KEHILAT NITZAN AT 25

New scroll for Masorti shule’s milestone

Rabbi Sadoff described the 25th anniversary event as "a shehecheyanu moment".

From left, Tamara, Sharona, Naomi and Rafael Ungar join sofer Rabbi Gustavo Suraszki as he inscribes the new Sefer Torah. Photo: Bev Rosenberg
From left, Tamara, Sharona, Naomi and Rafael Ungar join sofer Rabbi Gustavo Suraszki as he inscribes the new Sefer Torah. Photo: Bev Rosenberg

Kehilat Nitzan, Melbourne’s Masorti congregation, has celebrated a quarter century by commissioning a new Sefer Torah, with a visiting sofer inscribing the first letters in front of a capacity crowd of the shule’s members and well wishers.

Flanked by donors of the first letters, Rabbi Gustavo Suraszki, an Israeli sofer, painstakingly inscribed them – his calligraphy beamed onto large screens, where it could be followed by the audience.

Speaking to The AJN, Rabbi Suraszki, a Masorti rabbi from Ashkelon, and a longtime friend of Kehilat Nitzan’s Rabbi Yonatan Sadoff from his years heading a congregation in nearby Omer, noted that Nitzan’s Sefer Torah – commissioned under the shule’s Chai Torah campaign – will be the 18th he has inscribed.

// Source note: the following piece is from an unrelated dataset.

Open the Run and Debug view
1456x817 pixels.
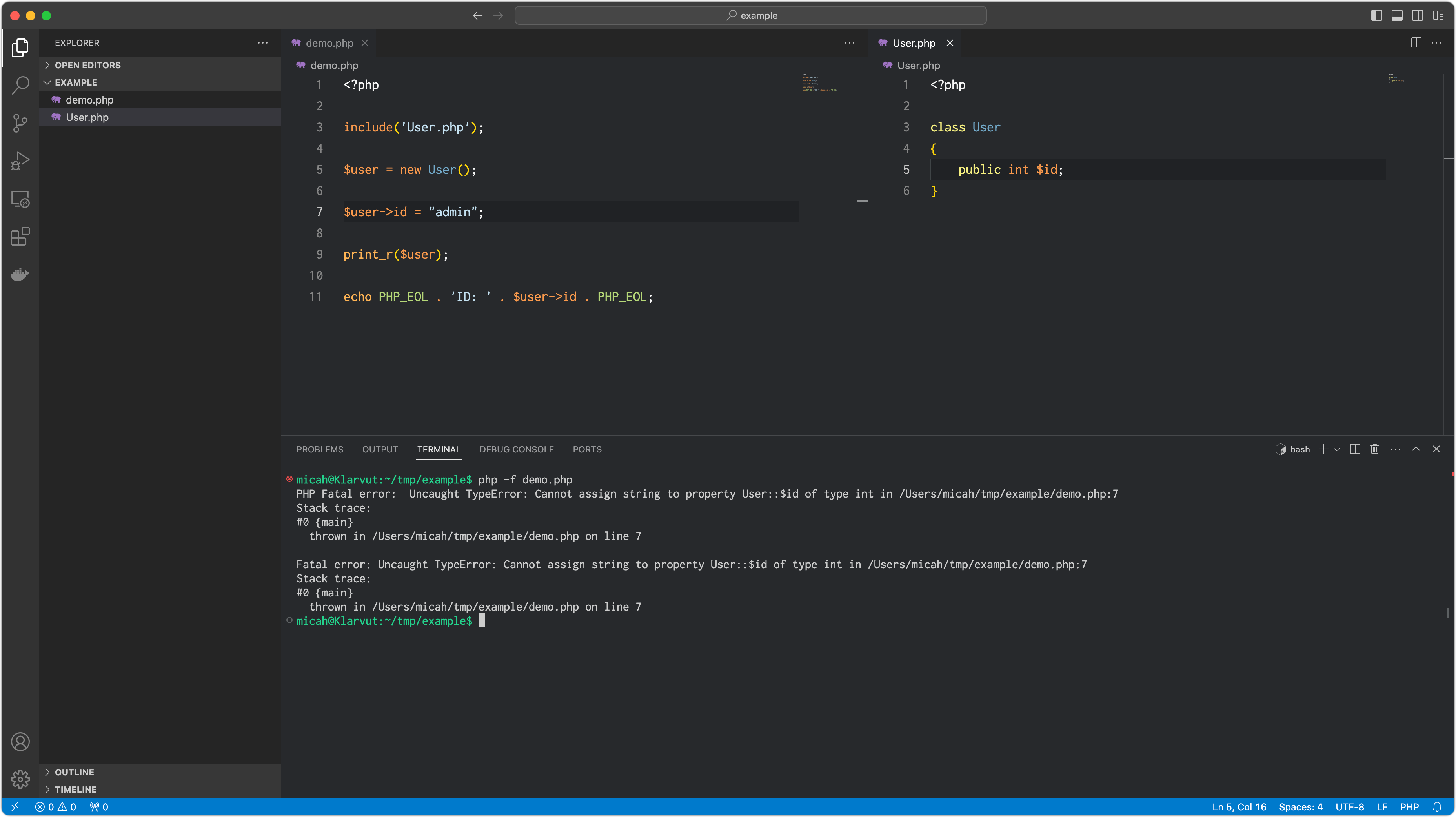click(x=20, y=160)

The sofer said his work reflects “kavanah – the holiness of the text, patience, technical skills and appreciating the process”. He said Torah scribes are rigorous about the process and have a reasonable idea of how much inscription they can achieve in a day, a week and a month, using the halachic artisanal inks and parchment – and sewing materials.

The December 1 celebration featured video greetings from former Nitzan rabbis Ehud Bandel in Israel and Adam Stein and his family in Canada, and from Rabbi Mauricio Balter, executive director of Israel-based global roof body, Masorti Olami.

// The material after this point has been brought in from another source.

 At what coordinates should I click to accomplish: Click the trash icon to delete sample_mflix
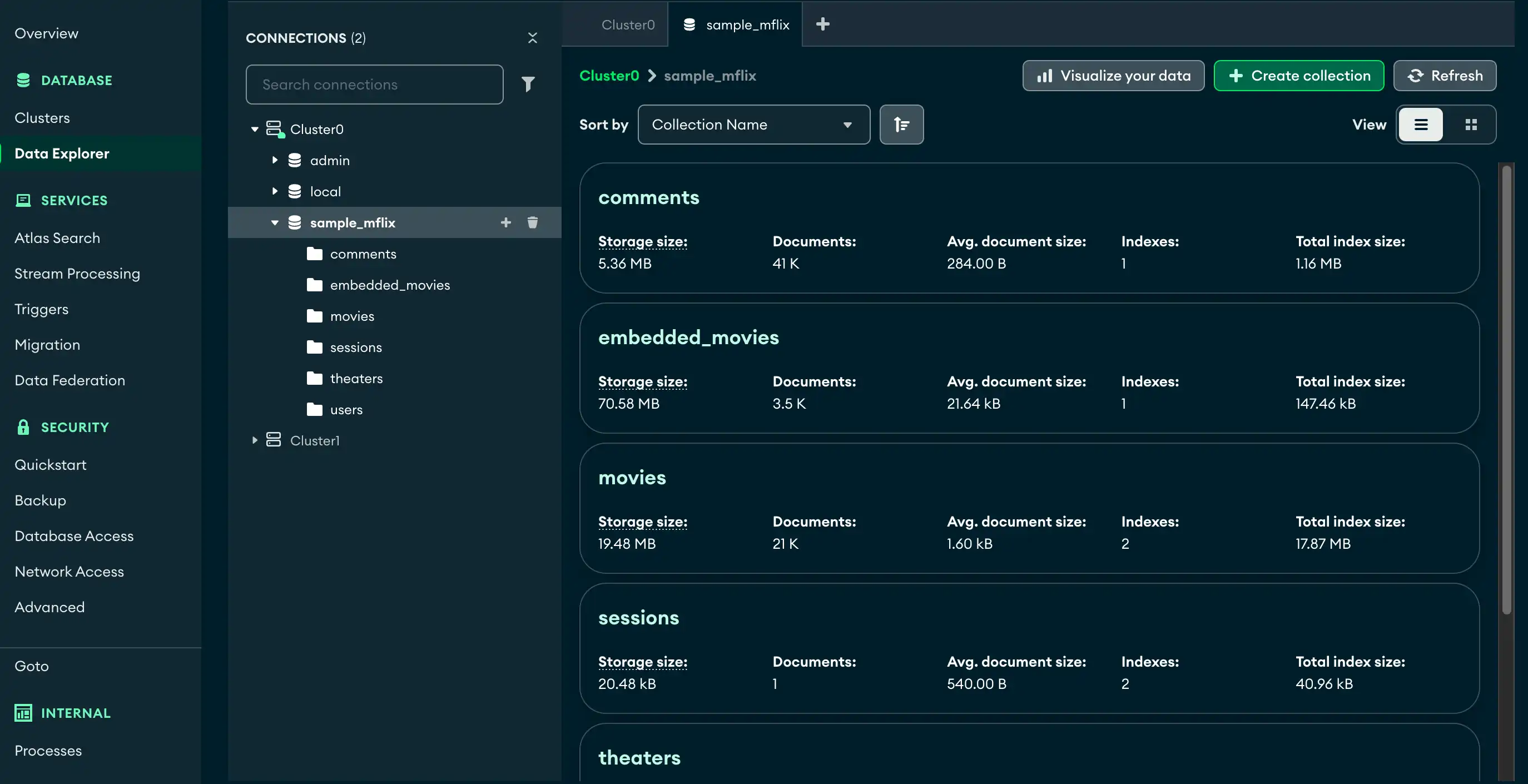coord(533,222)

The Nitzanim singers and Friday night band, led by Moshe Perl, joined Sydney Rabbi and Chazan George Mordecai and Yuval Ashkar, for a musical feast.

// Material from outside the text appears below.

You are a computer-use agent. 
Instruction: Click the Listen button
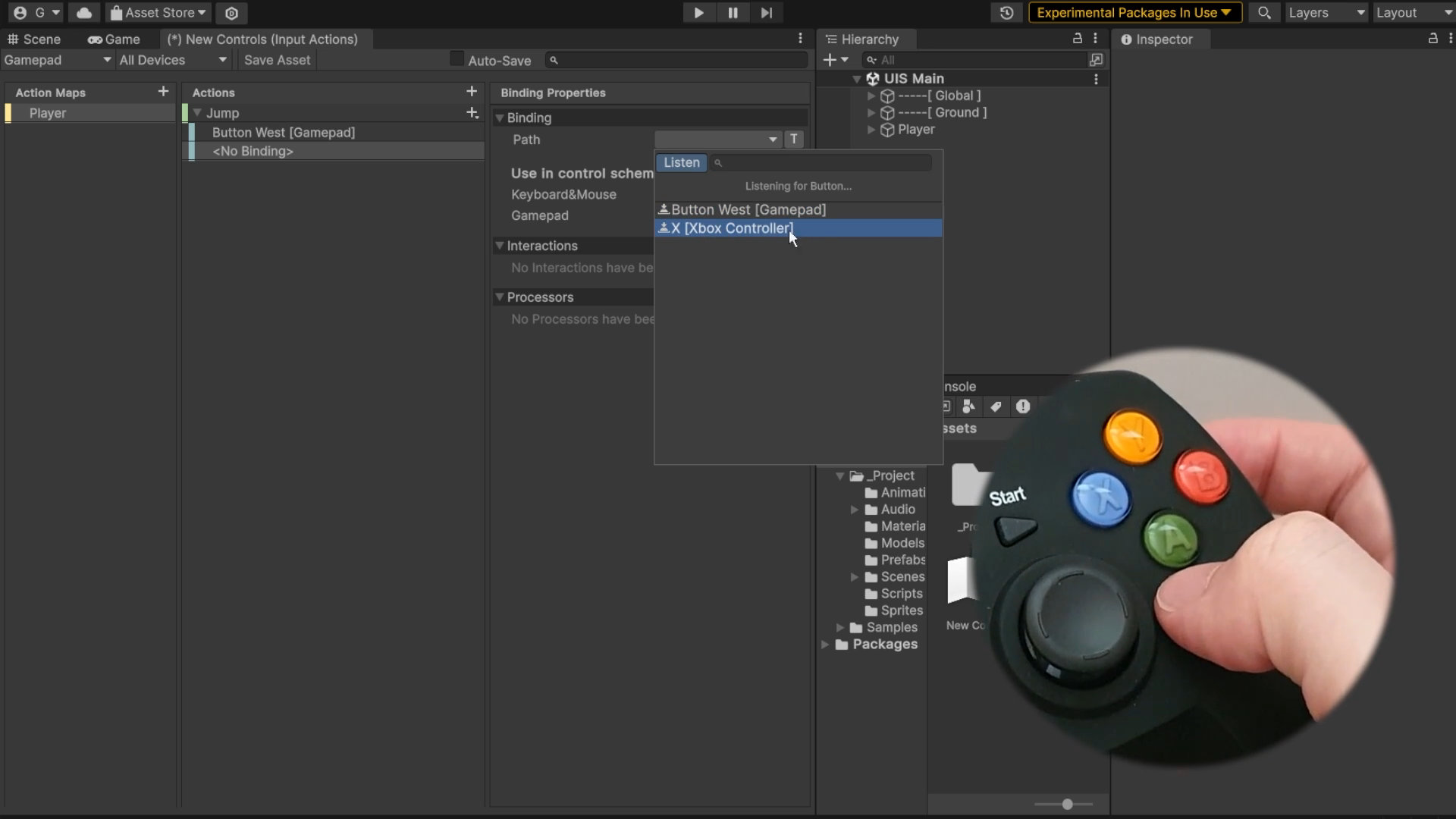click(x=681, y=162)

Founding president John Rosenberg traced the shule’s history. Keen to develop a traditional, yet non-Orthodox worship experience in Melbourne, Rosenberg was encouraged by the beginnings of a Masorti congregation in Sydney.

He penned an article in The AJN in 1998, inviting interest in establishing a Melbourne counterpart. The response was positive and first services were held in March 1999 at Kadimah. The shule later moved to B’nai B’rith House, before relocating to its purpose-designed synagogue in 2013.

Thanking the many volunteers, current president Sue Zyngier reflected, “Kehilat Nitzan and Masorti Judaism are all about relationships – connecting to God, connecting our members” through services, shiurim and many other activities.

Rabbi Sadoff described the 25th anniversary event as “a shehecheyanu moment”. Noting the shule’s logo is a flower bud (nitzan), he compared the blank parchment of a Sefer Torah before it is inscribed to a young child before it has begun learning, “a canvas that’s still blank, a parchment that still has its first letter to be written”.